分析以上结果，我们推测：TM作为内皮损伤标记物，血栓形成期，血管内皮损伤，内皮细胞开始合成并释放TM；血栓稳定期，内皮TM合成受阻，血栓中大量膜型TM脱落至血浆；血栓消退期，内皮细胞损伤基本恢复，内皮细胞已不产生或仅产生少量TM，血栓中产生TM较多。
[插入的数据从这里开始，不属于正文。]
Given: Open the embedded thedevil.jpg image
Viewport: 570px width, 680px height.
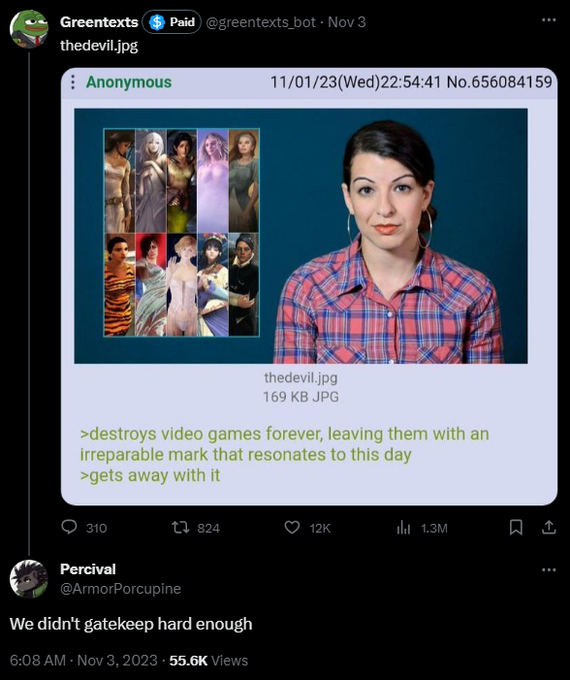Looking at the screenshot, I should (x=301, y=236).
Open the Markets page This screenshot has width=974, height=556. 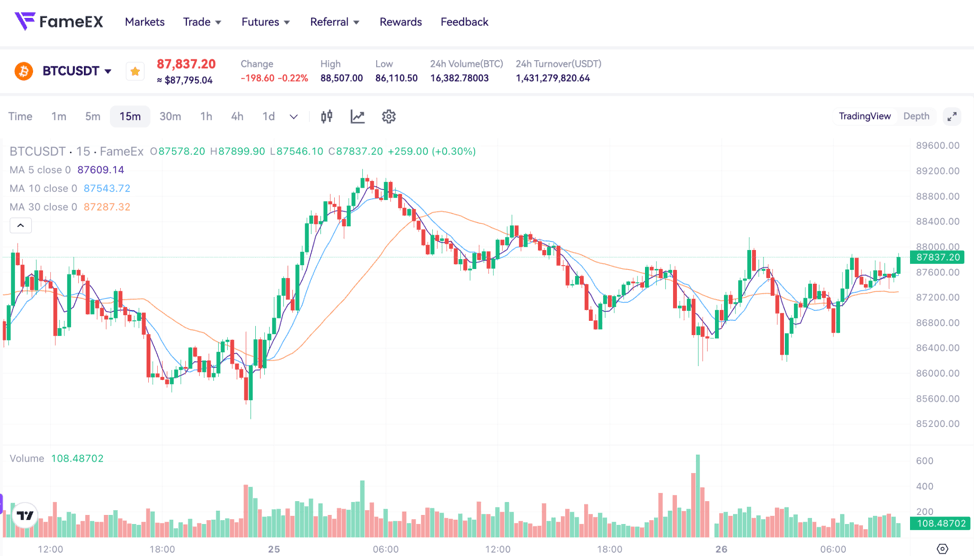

本研究通过建立大鼠下腔静脉血栓模型观察DVT自然演变过程中TM的表达及意义，采用血栓重量/长度比值衡量血栓演变，发现内皮TM mRNA表达与血栓重量/长度比值成反比，其含量随着血栓的病理进展而改变，在形成期较高，稳定器达低峰，消退期稳定，说明内皮TM mRNA的表达变化可以反映DVT的病情进展，具有良好的预后作用。在后期的研究中，我们将对TM在DVT演变过程中的功能作用及其分子机制做深入探讨。